话没说完,被盥洗室里忽然响起的一串女人笑声打断。其中一个说“这么多年,云焕一点都没变”,另一个纠正“变化了,越来越英俊”。

等三人前后脚出现在眼前,李葵拽了拽明月的衣袖,小声问:“你认不认识?”

怎么能说是认识,那真是相当的认识,明月心里大喊“春心动”,哪里有三大金刚,哪里就有云焕——她一回神,去瞪旁边的李葵。

李葵已经装无辜地别开脸,专心地就着水池洗手。

“春心动”跟明月在社团公事好几年,对她跟云焕的事了如指掌,尽管几人关系一直不算好,见面后的嘘寒问暖还是做足到十分。

回去路上,李葵拨过明月小声问:“这就生气啦?我可还没放大招呢。”

明月:“你还有幺蛾子?真是一场鸿门宴,我就不该来。
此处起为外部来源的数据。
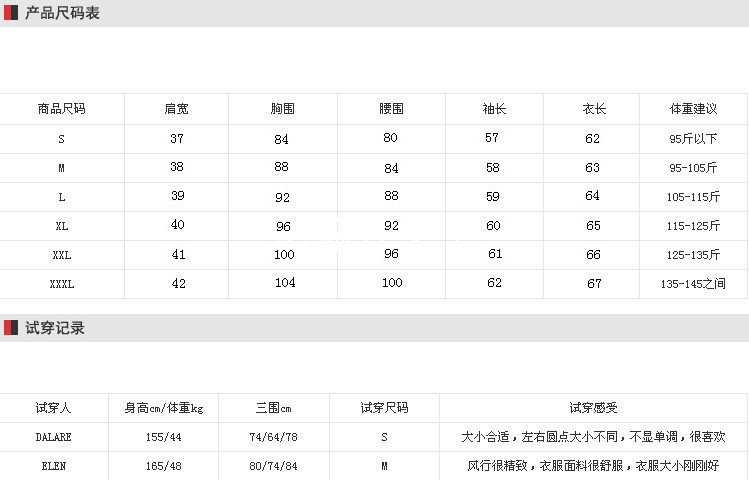
Task: Click the 试穿人 column header
Action: click(53, 408)
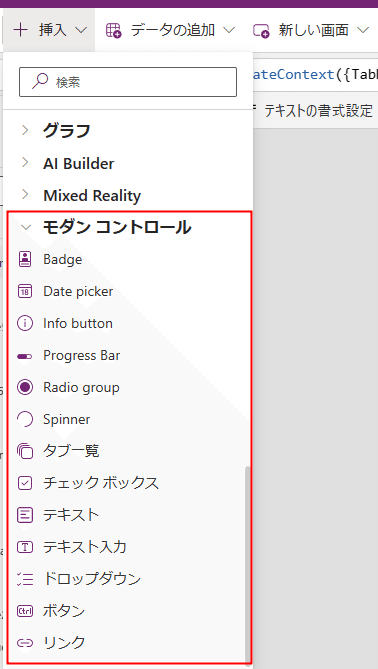Add a Progress Bar using its icon

coord(25,356)
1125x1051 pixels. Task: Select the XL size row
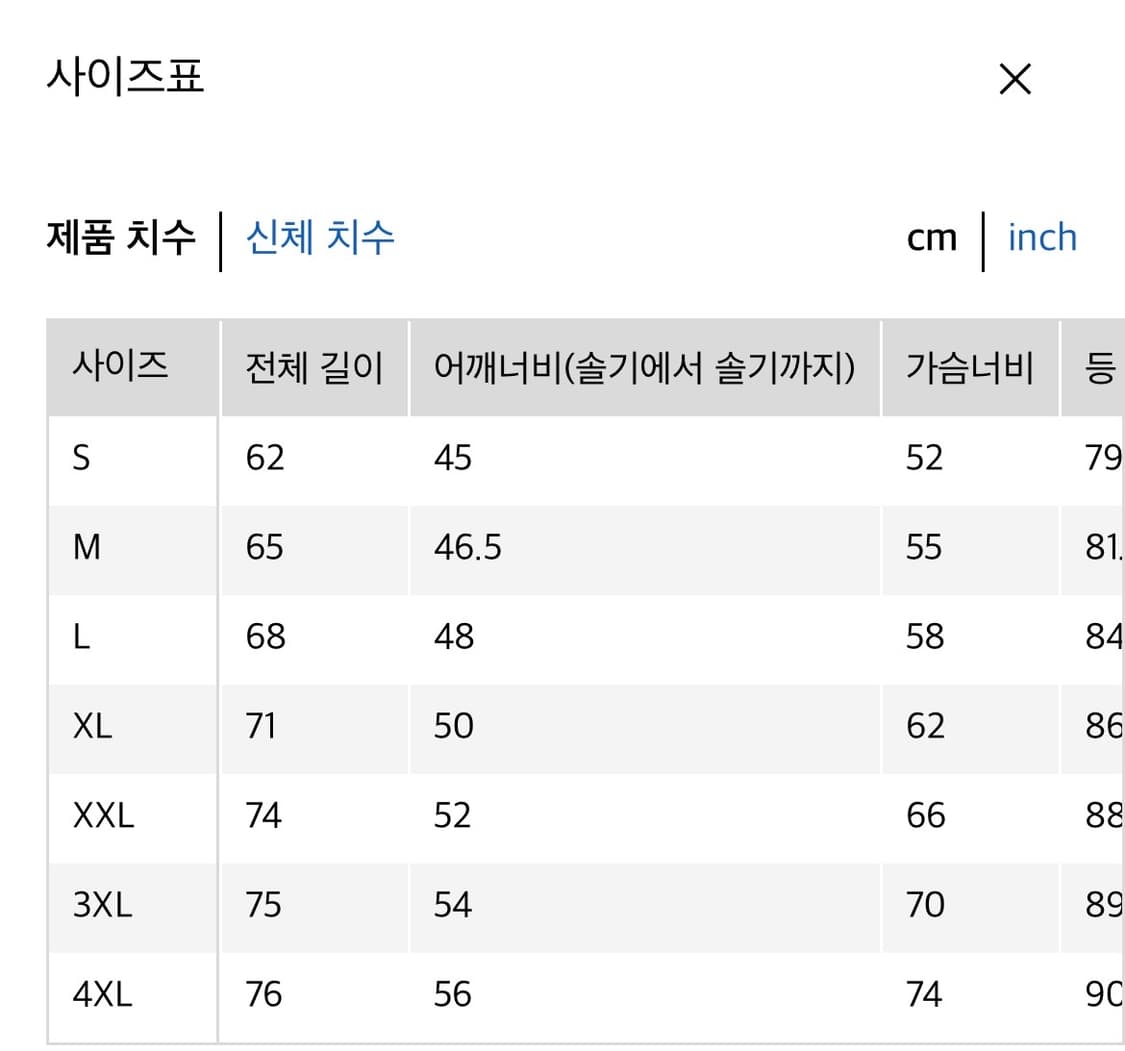(93, 726)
”

李葵耸耸肩道:“怎么能是鸿门宴,明明是场红娘宴,反正男未娶女未嫁,我就来帮你牵个线搭个桥,不用谢哒。”

明月听过一阵害怕,打定主意回席之后立刻走,推门进去的时候恰好遇见云焕来敬酒。不知是否刚被三大金刚知会过,见到董明月,并不像她一样震惊。

他今晚也是一样的磨毛白衬衫,罩一件蓬松的灰毛衣。新年新气象,他明显理过发,两侧推得有点短,描出利落的鬓角。
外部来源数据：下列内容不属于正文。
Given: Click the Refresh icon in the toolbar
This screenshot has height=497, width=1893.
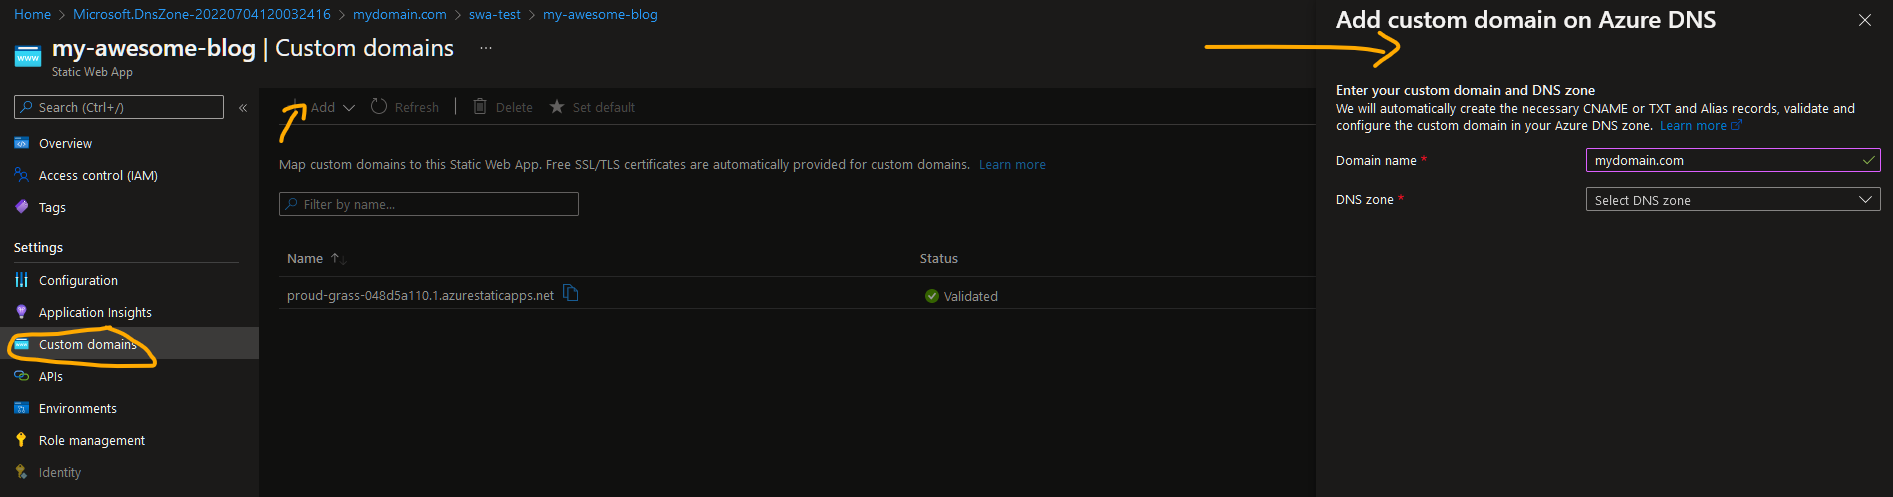Looking at the screenshot, I should (379, 107).
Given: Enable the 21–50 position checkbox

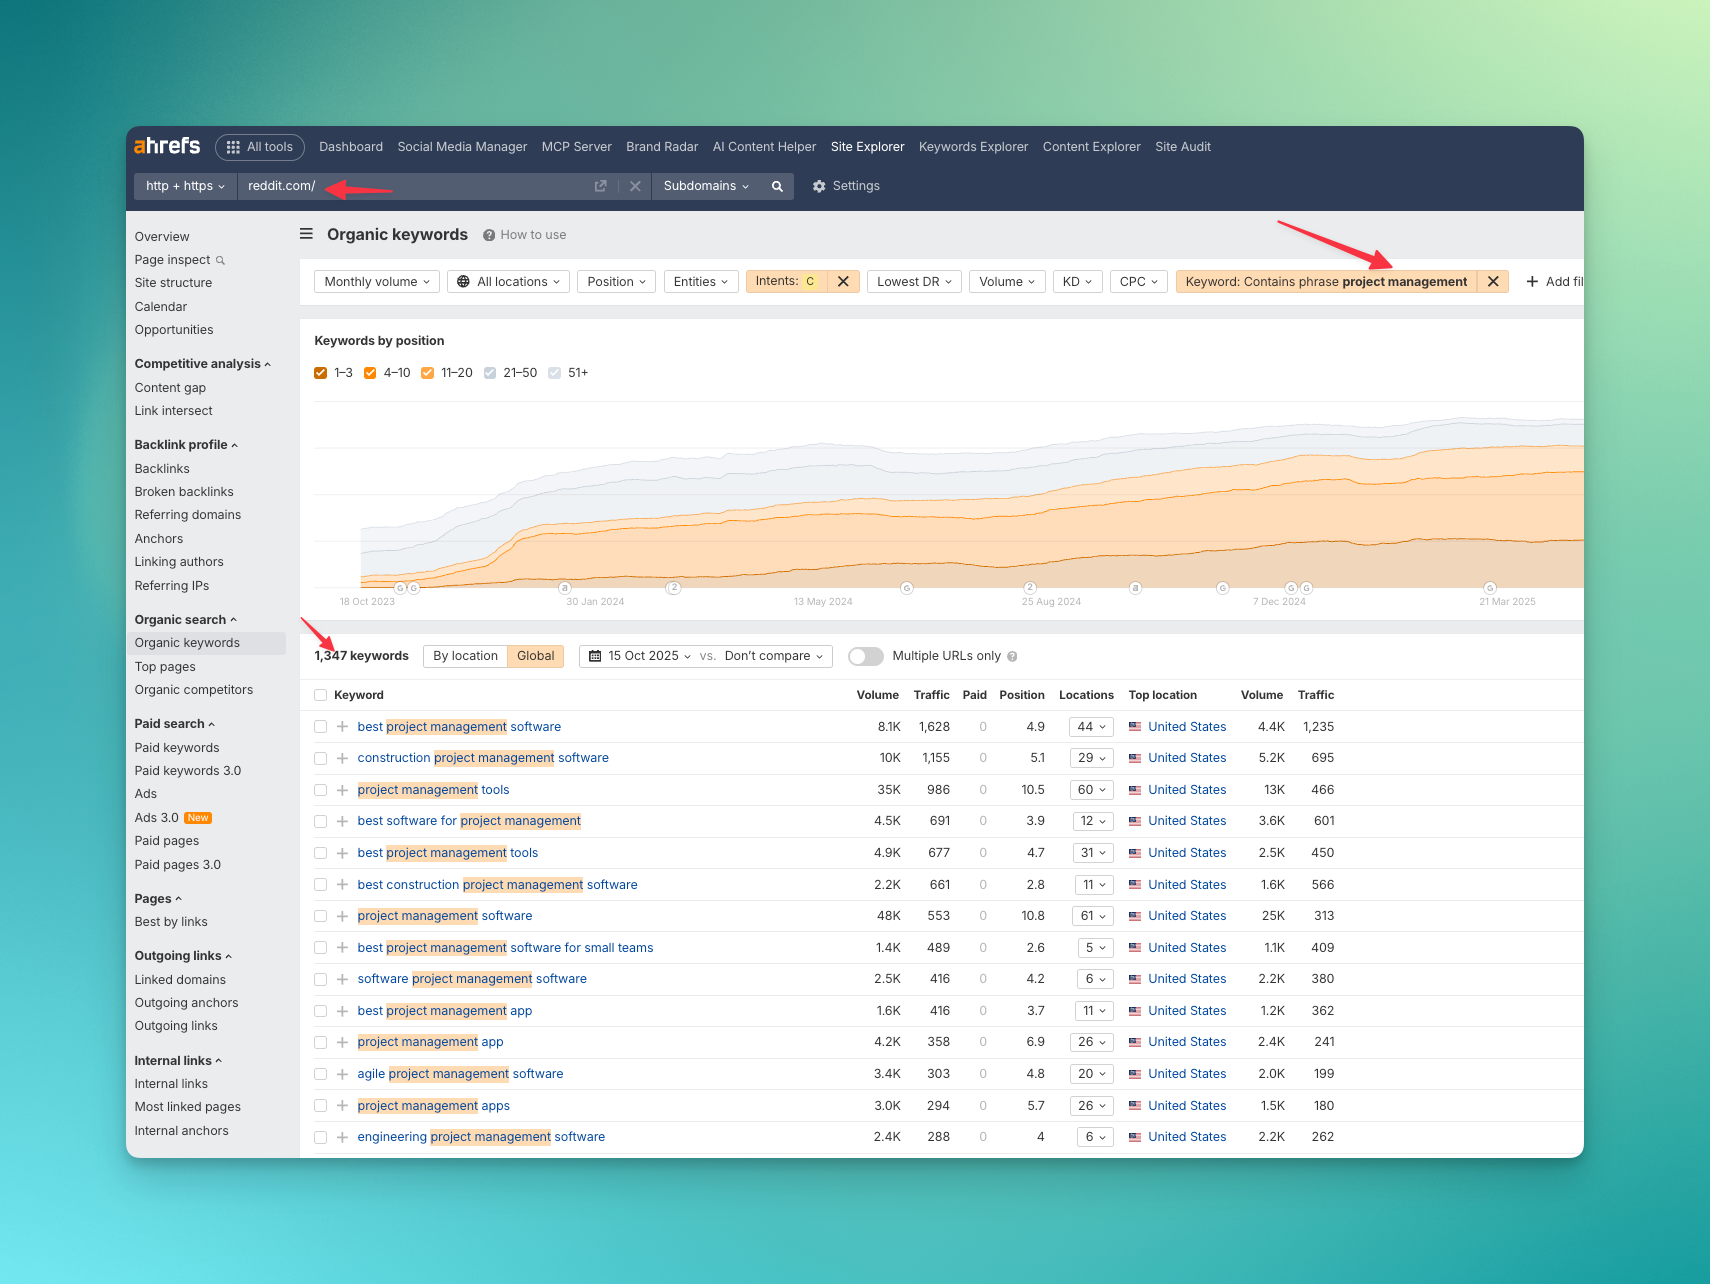Looking at the screenshot, I should point(490,373).
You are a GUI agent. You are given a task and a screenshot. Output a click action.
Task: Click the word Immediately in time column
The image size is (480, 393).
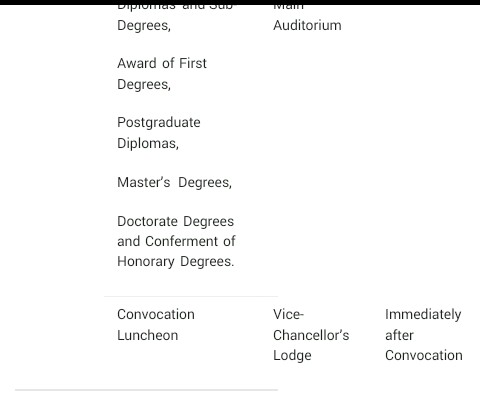(423, 315)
四目相对,他只是稍稍顿了下,随即唇角微微勾起,向她点了点头。

李葵的三寸不烂之舌,终于在此刻发挥功效,端上一杯酒跟云焕对饮,干底之后便压着他胳膊有话要说。

“云学长,古人说败走麦城,是说打了败仗后退守他城,留下战略纵深以期卷土重来。可我们明月跟你分手后,何止退让一城,直接败走西方,到今天才回来。”
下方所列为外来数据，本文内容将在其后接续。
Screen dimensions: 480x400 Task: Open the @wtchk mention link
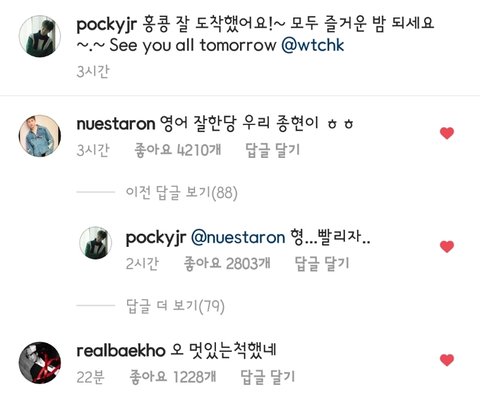[312, 45]
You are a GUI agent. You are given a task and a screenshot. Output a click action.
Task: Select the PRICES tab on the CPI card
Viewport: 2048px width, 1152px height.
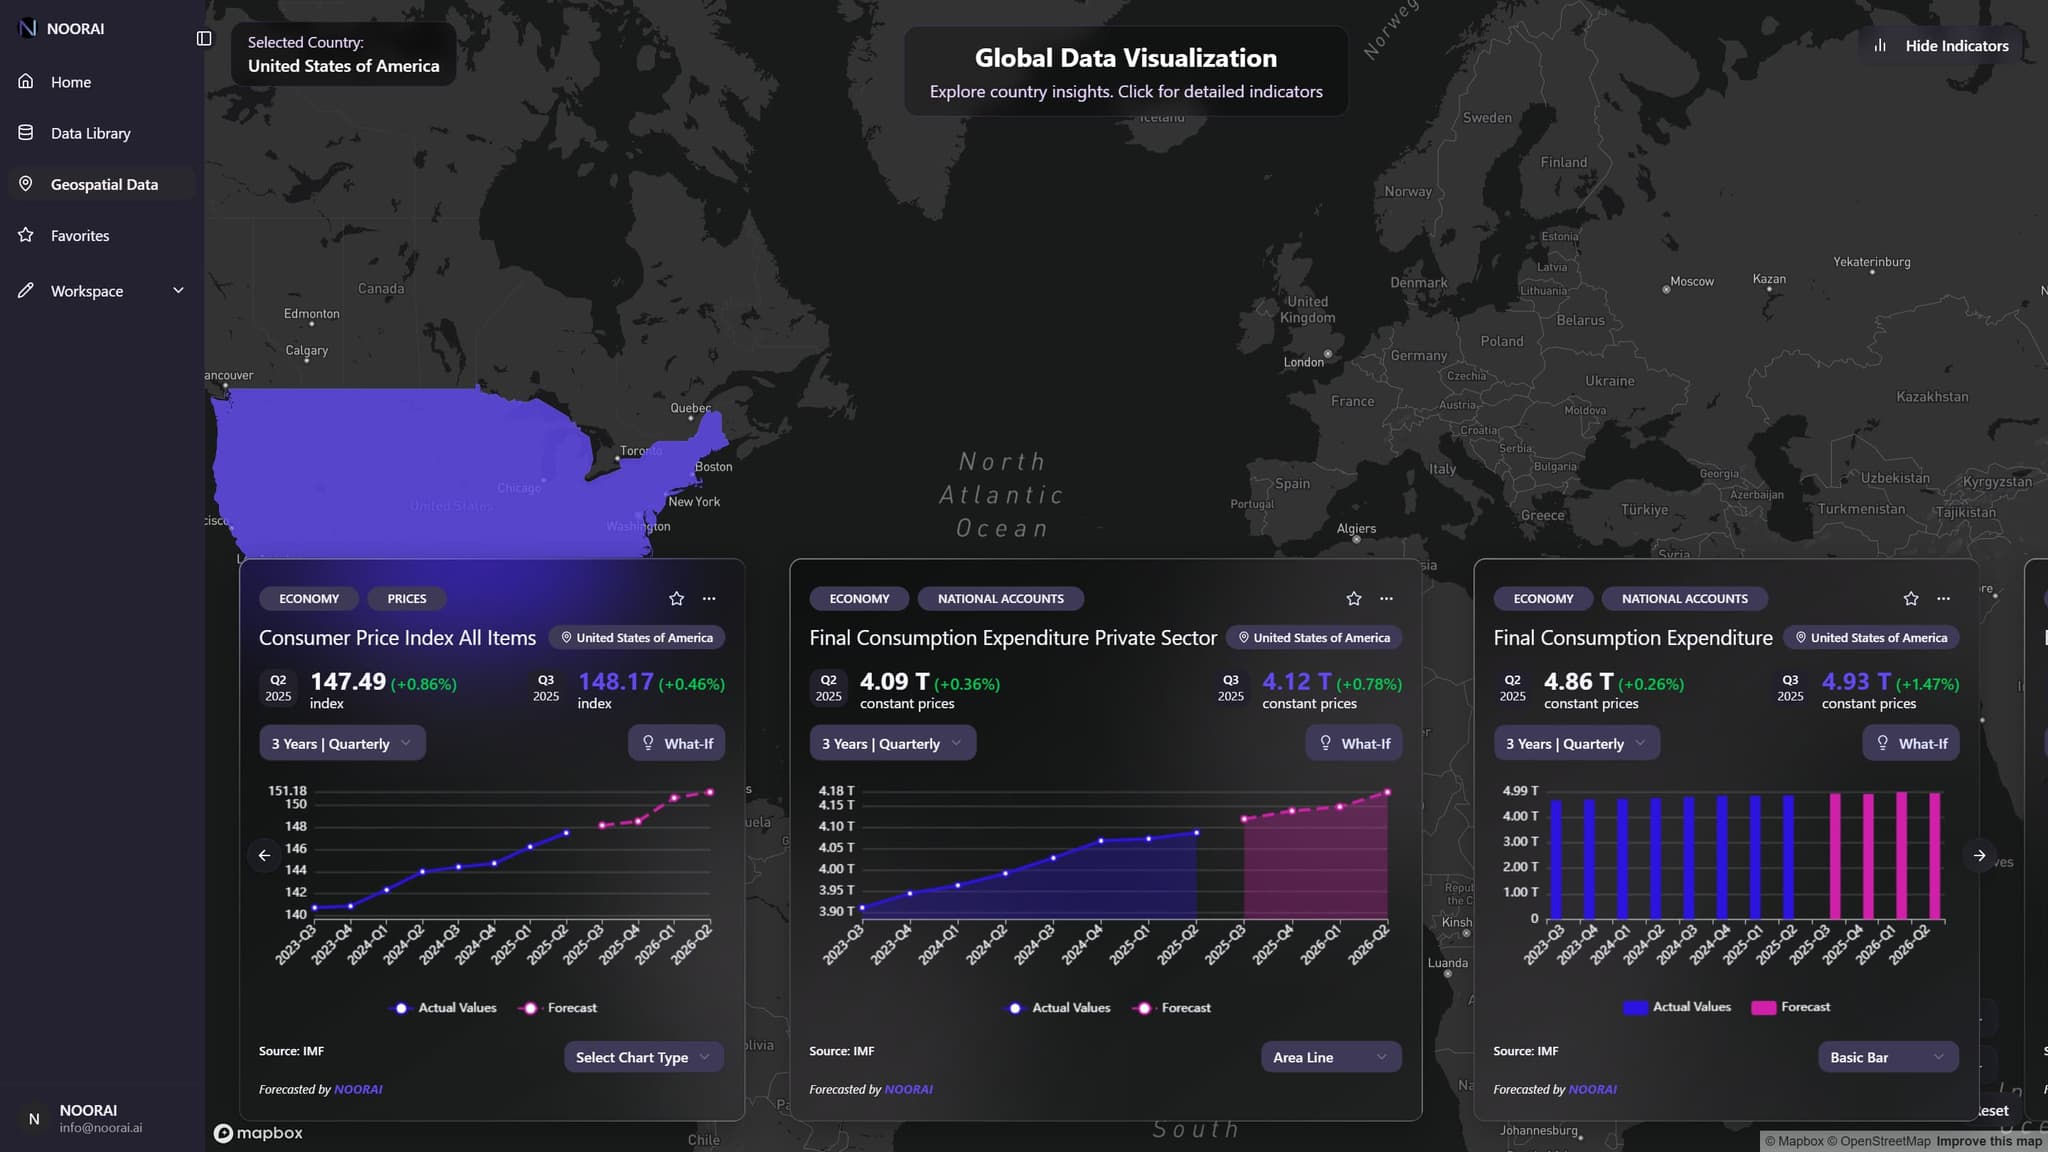(406, 598)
明月听她说得离谱,搂过她肩去堵她的嘴,说“这人喝醉了”。反被李葵嘻嘻哈哈躲过去,拽上云焕:“明月怎么说也是我们班的风云人物,我又是她闺蜜,有几句掏心窝子的话你听不听?”

李葵是酒不醉人人自醉,云焕也只好拿出点男人姿态来应付,先拿开她手里的空酒杯,再客客气气地说:“你讲,我听。”

李葵伸手撑上云焕肩:“两人走到一起不容易,多年之后还能聚到一起那就更加不容易,你说全世界六十亿人,有几个能有你们的缘分?”

明月朝云焕使眼色,要他别理会这小疯子,云焕却无可奈何,脖颈正对她手刀,只有点头:“是是是。”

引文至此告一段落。